Los resultados de las elecciones de Extremadura y Aragón confirman la fuerte subida del partido de Abascal, que duplica su presencia en las Cortes de ambas regiones y aspira con legítimo derecho a formar parte de los próximos gobiernos, toda vez que el PP no ha conseguido la mayoría absoluta a la que aspiraba en ambos casos.
Es indudable que los resultados de Vox en las elecciones autonómicas, que el sanchismo ha convertido en una especie de primera vuelta de las generales por su rechazo a poner fin a una legislatura que ya está muerta, convierten al partido conservador en una fuerza llamada a desempeñar un papel importante, que no puede limitarse a servir de apoyo parlamentario a los gobiernos populares. Vox tiene derecho a formar parte de los futuros Consejos de Gobierno y mal hará el Partido Popular en seguir la estrategia suicida de María Guardiola en Extremadura, que exige el voto silencioso de los diputados de Vox para seguir aplicando la agenda política de la izquierda.
Ahora bien, si Vox puede (y debe) reclamar su presencia en los ejecutivos surgidos de las últimas elecciones, también está obligado a ejercer con responsabilidad esa labor según se vayan sustanciando los pactos de legislatura.
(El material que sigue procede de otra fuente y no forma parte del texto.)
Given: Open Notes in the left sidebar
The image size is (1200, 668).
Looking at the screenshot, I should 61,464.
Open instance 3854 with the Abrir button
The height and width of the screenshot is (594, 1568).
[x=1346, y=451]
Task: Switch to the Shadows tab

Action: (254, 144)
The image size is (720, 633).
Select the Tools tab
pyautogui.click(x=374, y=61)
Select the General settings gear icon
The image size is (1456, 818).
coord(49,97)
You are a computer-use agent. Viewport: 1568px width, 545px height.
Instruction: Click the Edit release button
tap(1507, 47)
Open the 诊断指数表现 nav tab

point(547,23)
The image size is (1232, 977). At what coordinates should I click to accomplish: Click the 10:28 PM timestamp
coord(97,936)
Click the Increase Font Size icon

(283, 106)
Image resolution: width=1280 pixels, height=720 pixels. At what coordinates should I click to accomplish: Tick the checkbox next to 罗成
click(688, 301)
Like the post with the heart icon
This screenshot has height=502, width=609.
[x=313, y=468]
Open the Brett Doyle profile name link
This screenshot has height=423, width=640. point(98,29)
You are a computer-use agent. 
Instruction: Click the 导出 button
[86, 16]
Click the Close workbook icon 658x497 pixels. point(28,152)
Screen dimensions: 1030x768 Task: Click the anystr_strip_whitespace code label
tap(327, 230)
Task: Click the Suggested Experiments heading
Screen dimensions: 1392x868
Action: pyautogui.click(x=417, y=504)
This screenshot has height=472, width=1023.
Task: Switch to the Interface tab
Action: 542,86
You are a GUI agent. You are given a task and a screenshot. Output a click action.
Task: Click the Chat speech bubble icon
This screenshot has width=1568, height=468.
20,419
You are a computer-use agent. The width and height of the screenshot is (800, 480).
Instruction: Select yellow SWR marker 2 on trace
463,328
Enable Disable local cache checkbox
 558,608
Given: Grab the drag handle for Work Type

No hay que olvidar que el partido de la derecha española ya estuvo en los Gobiernos de Aragón, Castilla y León, Comunidad Valenciana, Extremadura y Murcia, y salió de ellos bajo un pretexto por orden de Abascal, cuando lo cierto es que los ejecutivos de coalición estaban funcionando con probada eficacia en todas esas regiones.
La ruptura de las coaliciones y la salida de los consejeros de Vox en julio de 2024 sumió en el desconcierto a los votantes del partido de Abascal, cuyo mensaje de campaña se basó precisamente en la necesidad de entrar en los Gobiernos autonómicos del PP para poner fin a las políticas izquierdistas que estaban llevando a cabo. En menos de un año, Abascal cambió de opinión y ordenó la dimisión de todos sus consejeros con el objetivo claro de seguir desgastando al Partido Popular en la escena nacional, una decisión adoptada por la camarilla que dirige el partido conservador, con nulo respeto a los ciudadanos que le habían entregado su confianza.
El nuevo ciclo autonómico y, sobre todo, la creciente presencia de Vox en los parlamentos exigen del partido de Abascal un mayor compromiso con sus votantes y, por extensión, con la sociedad para la que pretenden trabajar desde los futuros gobiernos regionales. Convendría, a tal efecto, que el sanedrín dirigente del partido conservador aprenda a distinguir el mandato de las urnas en los distintos ámbitos institucionales de las estrategias, a menudo incomprensibles, que pergeña con el objetivo apenas disimulado de destruir al PP.
No solo es que se trate de una táctica suicida en beneficio del sanchismo, sino de que las regiones del PP necesitan un fuerte impulso político que ponga fin a delirios socialistas como la Agenda 2030, el ecologismo radical, el castigo a la agricultura y la ganadería, las energías renovables o la legislación con perspectiva de género, algo que solo ocurrirá si Vox ejerce responsabilidades ejecutivas y las desempeña con lealtad a su socio inevitable.